I wanted to solve the following problem:
Let $R$ be a commutative ring with $1$ and $M$ a Noetherian $R$-module. Let $I=\operatorname{Ann}(M)$. Show that $R/I$ is a Noetherian ring.
Now to show that an increasing chain of ideals in $R/I$ is stationary, it is enough to show that an increasing chain of ideals in $R$ containing $I$ is stationary. So let $I \subseteq I_1 \subseteq I_2 \subseteq \cdots $ be an increasing chain of ideals in $R$. Then $0=IM\subseteq I_1M\subseteq I_2M\subseteq \cdots$ is an increasing chain of submodules in $M$.

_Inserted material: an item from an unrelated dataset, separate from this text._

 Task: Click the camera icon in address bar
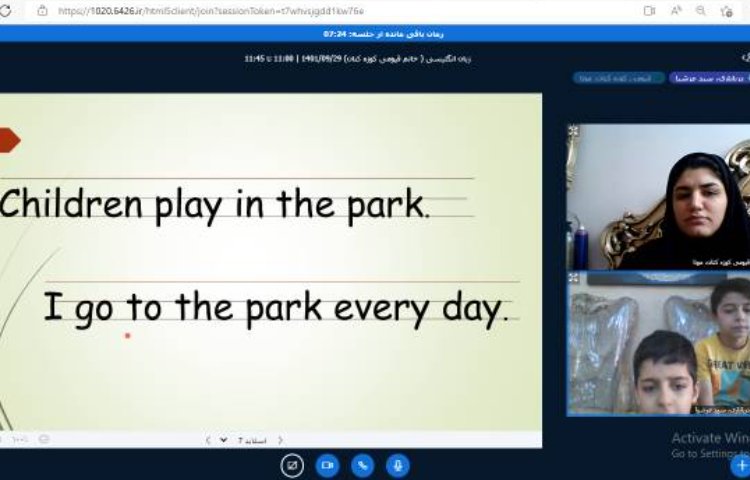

Now, let $I_mM=I_{m+1}M$ for some $m \in \Bbb N$ and let $a\in I_{m+1}$. Define a map $\lambda_a:M\to M$ by $\lambda_a(m)=am \space \space \forall m\in M$. Then $\lambda_a(M) \subseteq I_{m+1}M=I_{m}M$. And as $M$ is Noetherian, it is finitely generated and thus, $\exists a_1,a_2,\ldots,a_n\in I_{m}$ such that $$\lambda_a^{n}+a_1\lambda_a^{n-1}+\cdots+ a_{n-1}\lambda_a+a_n=0.$$
Thus $a^n+a_1a^{n-1}+\cdots+a_n \in \operatorname{Ann}(M)=I\subseteq I_m$. Now as the $a_i$'s are in $I_m$, this shows $a^n\in I_m$ and hence $a\in \sqrt{I_m}$.

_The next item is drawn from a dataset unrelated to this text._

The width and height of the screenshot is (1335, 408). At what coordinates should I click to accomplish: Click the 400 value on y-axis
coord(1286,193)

As $a\in I_{m+1}$ was arbitrary, we have $I_{m+1}\subseteq \sqrt{I_m} \implies \sqrt{I_{m+1}}\subseteq \sqrt{\sqrt{I_m}}=\sqrt{I_m}.$ Further, $I_m\subseteq I_{m+1}\implies \sqrt {I_{m}}\subseteq\sqrt{I_{m+1}}$ and thus $\sqrt{I_{m}}= \sqrt{I_{m+1}}$.

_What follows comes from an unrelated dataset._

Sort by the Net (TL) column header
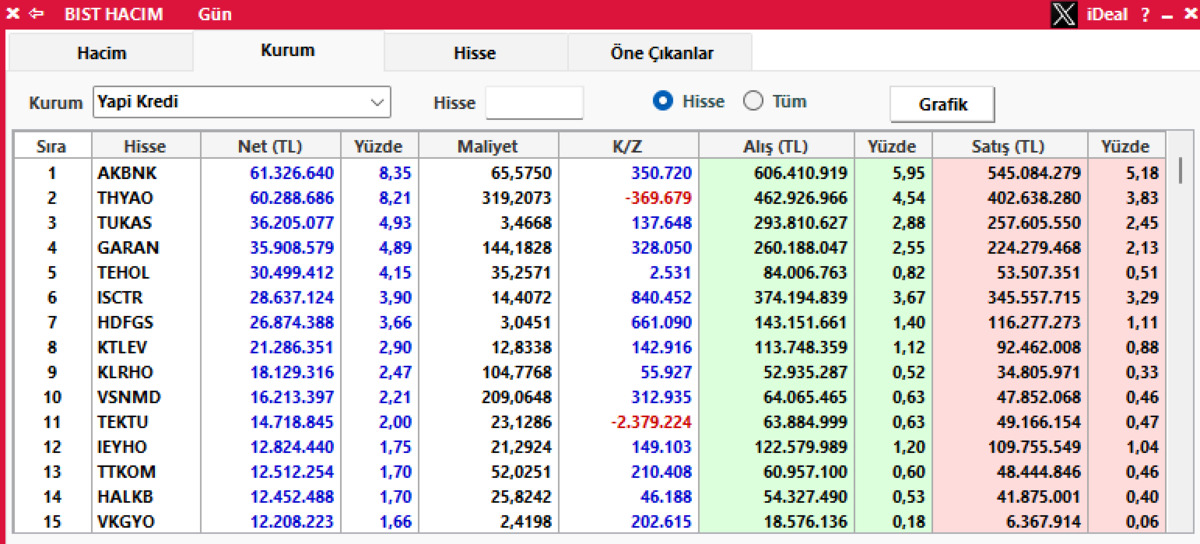The height and width of the screenshot is (544, 1200). [271, 146]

Now as $M$ is Noetherian, the chain of submodules $0=IM\subseteq I_1M\subseteq I_2M\subseteq \cdots$ becomes stationary and thus, using what we proved just now, for the chain of ideals $I \subseteq I_1 \subseteq I_2 \subseteq \cdots $ in $R$, the chain of radicals $\sqrt I \subseteq \sqrt{I_1} \subseteq \sqrt{I_2} \subseteq \cdots $ becomes stationary.
This is where I am stuck. I can't show from here that the chain of ideals $I \subseteq I_1 \subseteq I_2 \subseteq\cdots $ must be stationary. Any hints would be welcome.